### What you are asked to do
Wherever the line with "29TH DISTRICT [button] (442, 119)" sits in the listing below, transcribe from it up to and including the line with "Data Access (640, 1569)", exactly, and leave the remaining lines out.

### Data
++++++++++++++++++++

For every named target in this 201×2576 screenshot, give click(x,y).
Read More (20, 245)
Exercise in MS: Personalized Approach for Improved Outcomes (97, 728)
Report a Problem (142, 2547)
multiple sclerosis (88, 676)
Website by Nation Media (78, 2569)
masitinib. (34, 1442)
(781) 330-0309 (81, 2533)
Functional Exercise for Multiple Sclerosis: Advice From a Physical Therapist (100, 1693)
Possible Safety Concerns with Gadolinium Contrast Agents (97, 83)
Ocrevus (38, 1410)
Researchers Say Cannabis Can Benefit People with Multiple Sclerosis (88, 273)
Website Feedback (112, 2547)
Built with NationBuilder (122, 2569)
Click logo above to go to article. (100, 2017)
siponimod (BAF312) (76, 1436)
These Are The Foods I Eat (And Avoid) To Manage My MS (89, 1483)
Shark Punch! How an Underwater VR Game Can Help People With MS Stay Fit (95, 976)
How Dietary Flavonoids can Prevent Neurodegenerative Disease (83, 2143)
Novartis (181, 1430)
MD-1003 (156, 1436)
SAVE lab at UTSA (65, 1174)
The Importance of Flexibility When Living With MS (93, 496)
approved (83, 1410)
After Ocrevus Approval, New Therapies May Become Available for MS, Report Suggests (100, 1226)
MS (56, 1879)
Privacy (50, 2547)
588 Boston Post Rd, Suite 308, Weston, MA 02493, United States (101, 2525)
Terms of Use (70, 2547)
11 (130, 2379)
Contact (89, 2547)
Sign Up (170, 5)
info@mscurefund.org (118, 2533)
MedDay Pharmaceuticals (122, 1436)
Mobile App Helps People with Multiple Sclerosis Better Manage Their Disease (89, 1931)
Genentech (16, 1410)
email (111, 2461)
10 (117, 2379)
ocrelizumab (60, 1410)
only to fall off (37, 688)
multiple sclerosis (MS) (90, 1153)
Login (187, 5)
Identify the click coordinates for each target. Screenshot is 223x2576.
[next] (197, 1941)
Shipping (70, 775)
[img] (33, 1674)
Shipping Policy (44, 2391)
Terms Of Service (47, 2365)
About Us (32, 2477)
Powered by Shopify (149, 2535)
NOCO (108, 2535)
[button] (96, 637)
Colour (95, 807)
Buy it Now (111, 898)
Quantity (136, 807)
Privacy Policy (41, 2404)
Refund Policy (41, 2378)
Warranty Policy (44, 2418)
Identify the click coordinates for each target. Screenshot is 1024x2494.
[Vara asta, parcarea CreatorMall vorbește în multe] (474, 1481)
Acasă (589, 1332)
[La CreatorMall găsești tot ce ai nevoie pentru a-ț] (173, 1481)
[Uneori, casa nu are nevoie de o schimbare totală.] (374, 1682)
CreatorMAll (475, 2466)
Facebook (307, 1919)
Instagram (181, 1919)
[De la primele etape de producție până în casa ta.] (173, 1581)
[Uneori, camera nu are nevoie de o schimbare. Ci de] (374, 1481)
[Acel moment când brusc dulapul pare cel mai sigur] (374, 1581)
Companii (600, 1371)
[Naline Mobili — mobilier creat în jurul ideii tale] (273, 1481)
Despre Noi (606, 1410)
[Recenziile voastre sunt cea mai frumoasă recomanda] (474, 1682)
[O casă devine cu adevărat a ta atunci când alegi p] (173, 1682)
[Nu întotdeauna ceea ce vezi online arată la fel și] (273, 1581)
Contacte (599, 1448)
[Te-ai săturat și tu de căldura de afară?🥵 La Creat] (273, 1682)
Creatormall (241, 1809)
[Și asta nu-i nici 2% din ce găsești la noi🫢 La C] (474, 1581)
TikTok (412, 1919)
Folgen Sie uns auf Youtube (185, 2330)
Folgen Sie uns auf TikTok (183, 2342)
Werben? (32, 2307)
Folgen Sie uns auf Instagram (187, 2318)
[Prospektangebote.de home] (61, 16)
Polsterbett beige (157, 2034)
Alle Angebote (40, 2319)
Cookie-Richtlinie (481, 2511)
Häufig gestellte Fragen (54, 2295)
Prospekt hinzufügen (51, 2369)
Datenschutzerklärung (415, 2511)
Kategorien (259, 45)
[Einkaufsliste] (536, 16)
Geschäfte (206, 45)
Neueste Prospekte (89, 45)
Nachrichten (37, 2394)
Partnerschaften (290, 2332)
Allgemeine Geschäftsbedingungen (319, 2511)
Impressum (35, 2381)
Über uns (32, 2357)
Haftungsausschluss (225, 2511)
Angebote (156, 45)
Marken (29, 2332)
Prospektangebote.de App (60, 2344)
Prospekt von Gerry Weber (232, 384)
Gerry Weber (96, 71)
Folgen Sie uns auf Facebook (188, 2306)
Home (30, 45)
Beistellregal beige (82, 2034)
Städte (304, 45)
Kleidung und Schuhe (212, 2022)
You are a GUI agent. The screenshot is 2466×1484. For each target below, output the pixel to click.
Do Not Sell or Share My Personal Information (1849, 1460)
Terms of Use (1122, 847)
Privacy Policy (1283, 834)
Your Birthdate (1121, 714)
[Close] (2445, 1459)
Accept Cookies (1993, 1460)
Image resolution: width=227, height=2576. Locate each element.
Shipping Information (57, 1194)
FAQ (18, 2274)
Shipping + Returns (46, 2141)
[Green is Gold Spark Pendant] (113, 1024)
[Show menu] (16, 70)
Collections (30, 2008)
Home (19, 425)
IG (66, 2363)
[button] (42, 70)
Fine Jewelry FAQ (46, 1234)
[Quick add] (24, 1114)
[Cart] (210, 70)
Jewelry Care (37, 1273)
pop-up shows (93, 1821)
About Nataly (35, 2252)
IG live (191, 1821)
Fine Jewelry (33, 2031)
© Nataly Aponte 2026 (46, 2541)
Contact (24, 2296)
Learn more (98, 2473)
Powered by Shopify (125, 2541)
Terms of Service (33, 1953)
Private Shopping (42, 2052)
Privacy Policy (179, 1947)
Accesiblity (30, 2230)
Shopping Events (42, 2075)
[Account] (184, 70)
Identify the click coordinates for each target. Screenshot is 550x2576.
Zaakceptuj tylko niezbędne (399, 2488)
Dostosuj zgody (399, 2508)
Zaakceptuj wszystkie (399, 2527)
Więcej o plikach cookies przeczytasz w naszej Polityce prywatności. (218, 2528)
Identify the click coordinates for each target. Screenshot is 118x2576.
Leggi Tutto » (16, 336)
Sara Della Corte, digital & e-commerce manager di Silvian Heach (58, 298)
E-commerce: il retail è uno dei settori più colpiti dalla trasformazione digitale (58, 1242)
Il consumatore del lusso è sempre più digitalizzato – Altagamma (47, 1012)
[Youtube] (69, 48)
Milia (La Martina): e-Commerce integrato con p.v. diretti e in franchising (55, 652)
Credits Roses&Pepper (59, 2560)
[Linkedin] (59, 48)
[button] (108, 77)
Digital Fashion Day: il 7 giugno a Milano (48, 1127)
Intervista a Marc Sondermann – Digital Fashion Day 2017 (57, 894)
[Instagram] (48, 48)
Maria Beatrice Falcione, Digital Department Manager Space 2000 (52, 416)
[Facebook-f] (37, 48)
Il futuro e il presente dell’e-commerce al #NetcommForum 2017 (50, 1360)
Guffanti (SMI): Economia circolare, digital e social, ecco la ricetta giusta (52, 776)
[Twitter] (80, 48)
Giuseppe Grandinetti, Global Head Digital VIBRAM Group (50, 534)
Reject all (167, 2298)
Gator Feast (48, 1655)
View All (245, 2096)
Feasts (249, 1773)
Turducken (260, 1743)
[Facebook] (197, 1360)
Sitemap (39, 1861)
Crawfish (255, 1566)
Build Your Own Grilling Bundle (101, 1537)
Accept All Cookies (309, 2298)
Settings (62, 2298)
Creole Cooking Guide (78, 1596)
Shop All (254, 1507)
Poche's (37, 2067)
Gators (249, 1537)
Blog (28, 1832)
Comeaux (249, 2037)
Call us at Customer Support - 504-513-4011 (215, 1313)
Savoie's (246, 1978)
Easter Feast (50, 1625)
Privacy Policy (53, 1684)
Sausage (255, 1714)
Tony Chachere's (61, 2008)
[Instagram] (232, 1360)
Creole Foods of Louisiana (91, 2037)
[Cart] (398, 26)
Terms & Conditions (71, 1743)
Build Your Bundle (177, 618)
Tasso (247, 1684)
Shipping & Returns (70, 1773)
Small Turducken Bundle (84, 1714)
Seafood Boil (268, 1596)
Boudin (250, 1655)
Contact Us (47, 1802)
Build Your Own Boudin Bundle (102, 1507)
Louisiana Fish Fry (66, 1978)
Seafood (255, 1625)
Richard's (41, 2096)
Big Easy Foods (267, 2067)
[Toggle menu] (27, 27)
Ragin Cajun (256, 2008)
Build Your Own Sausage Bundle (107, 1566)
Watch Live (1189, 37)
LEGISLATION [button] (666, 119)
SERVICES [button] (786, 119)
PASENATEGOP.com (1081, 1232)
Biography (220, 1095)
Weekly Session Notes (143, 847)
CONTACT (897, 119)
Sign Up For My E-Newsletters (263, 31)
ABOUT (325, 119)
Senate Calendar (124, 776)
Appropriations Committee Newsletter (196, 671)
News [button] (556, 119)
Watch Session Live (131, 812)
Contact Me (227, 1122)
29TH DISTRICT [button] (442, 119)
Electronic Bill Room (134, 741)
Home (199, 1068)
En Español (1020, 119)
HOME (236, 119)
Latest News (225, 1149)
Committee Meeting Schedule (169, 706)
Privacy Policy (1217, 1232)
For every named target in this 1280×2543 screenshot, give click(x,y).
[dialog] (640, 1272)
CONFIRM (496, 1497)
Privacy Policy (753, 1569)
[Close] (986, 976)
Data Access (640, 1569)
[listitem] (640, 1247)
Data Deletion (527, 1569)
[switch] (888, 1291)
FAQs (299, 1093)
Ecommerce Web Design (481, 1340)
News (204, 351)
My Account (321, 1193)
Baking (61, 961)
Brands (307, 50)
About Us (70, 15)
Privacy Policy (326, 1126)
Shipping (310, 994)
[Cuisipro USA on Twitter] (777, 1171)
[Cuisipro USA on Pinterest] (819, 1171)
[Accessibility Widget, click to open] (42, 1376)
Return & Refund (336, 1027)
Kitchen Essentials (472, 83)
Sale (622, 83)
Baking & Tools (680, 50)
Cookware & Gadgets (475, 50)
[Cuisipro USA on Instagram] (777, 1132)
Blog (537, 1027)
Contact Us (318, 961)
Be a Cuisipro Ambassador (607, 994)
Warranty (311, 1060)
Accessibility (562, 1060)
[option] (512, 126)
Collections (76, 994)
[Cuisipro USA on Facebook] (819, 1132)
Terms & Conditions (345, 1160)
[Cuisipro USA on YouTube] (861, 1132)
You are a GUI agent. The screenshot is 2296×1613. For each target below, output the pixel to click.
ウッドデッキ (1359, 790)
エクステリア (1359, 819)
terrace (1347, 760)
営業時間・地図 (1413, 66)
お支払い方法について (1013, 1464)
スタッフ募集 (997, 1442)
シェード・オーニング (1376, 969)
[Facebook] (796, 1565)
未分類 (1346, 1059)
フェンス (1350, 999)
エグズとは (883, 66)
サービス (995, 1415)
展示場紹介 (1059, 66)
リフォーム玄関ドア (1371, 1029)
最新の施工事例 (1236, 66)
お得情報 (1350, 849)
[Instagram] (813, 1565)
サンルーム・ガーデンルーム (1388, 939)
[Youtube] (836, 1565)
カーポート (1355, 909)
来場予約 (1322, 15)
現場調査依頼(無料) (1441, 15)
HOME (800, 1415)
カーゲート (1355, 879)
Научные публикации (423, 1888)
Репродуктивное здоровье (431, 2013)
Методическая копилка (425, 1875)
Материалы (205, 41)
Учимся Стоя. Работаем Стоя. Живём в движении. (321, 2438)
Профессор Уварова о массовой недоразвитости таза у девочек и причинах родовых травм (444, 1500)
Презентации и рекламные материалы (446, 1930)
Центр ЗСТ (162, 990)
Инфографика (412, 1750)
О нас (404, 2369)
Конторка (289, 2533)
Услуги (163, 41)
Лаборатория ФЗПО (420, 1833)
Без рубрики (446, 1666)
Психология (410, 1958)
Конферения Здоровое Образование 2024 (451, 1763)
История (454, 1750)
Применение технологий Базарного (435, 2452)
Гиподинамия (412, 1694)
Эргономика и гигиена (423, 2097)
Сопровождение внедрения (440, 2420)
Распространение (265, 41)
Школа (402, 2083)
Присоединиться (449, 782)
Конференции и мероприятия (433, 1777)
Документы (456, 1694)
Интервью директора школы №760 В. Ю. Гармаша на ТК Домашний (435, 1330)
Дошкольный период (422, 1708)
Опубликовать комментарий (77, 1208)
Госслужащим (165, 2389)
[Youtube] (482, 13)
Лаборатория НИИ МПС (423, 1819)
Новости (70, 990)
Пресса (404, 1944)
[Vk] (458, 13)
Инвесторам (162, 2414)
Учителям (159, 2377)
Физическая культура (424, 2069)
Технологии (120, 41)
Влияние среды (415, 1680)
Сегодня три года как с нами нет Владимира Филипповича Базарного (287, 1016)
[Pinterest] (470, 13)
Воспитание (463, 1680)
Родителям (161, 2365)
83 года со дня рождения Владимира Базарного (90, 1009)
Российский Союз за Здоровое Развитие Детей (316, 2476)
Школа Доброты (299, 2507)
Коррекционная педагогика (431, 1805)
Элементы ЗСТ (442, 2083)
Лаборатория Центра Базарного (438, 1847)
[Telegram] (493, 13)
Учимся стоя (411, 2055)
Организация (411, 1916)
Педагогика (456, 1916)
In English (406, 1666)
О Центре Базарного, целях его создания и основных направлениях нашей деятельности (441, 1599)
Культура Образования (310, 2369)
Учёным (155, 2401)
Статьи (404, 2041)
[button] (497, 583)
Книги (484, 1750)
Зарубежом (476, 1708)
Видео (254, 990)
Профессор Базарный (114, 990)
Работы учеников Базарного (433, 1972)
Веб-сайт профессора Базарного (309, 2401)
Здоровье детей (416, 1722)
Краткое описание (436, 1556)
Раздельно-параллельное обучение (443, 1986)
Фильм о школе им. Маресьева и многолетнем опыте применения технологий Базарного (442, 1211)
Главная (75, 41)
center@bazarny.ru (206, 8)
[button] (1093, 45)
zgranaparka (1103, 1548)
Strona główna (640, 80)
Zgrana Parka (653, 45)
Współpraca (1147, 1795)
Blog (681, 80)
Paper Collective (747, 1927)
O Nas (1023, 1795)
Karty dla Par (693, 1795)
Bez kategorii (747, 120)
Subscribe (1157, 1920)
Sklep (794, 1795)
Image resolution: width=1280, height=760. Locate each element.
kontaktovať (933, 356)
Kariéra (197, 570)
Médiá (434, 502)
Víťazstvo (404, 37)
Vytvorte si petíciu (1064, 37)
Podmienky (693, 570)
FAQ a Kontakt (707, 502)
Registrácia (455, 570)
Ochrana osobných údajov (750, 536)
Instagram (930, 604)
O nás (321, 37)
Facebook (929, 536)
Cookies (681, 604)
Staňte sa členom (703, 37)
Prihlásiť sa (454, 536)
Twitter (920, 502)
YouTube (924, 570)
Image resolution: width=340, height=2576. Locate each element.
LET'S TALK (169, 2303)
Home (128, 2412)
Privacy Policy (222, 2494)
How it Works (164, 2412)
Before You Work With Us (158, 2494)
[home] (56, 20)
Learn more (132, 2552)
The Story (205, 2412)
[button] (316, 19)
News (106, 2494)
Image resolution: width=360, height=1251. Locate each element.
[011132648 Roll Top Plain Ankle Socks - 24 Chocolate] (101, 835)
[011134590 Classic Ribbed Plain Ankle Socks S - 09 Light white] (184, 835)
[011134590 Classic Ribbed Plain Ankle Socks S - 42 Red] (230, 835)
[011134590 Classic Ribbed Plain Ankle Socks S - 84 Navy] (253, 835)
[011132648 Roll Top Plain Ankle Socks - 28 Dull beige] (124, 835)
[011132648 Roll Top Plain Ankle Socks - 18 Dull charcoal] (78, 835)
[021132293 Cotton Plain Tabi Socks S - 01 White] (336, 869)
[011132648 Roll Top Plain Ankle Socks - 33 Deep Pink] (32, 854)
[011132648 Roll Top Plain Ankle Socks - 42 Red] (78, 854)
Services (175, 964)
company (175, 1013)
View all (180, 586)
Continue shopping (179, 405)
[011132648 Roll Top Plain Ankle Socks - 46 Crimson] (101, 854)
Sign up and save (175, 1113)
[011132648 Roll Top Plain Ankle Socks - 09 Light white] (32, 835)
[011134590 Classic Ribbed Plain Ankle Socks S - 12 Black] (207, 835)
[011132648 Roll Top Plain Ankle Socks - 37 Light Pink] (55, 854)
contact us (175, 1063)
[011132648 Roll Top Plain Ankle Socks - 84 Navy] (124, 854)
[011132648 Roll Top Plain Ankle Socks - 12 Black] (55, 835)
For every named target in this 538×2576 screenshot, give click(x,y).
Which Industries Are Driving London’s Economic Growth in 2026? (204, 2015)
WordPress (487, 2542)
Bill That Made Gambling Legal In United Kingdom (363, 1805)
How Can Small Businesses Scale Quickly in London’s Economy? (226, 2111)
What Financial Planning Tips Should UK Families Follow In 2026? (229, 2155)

++++++++++++++++++++

### Solution to the exercise
29TH DISTRICT [button] (442, 119)
Electronic Bill Room (134, 741)
Home (199, 1068)
En Español (1020, 119)
HOME (236, 119)
Latest News (225, 1149)
Committee Meeting Schedule (169, 706)
Privacy Policy (1217, 1232)
For every named target in this 1280×2543 screenshot, give click(x,y).
[dialog] (640, 1272)
CONFIRM (496, 1497)
Privacy Policy (753, 1569)
[Close] (986, 976)
Data Access (640, 1569)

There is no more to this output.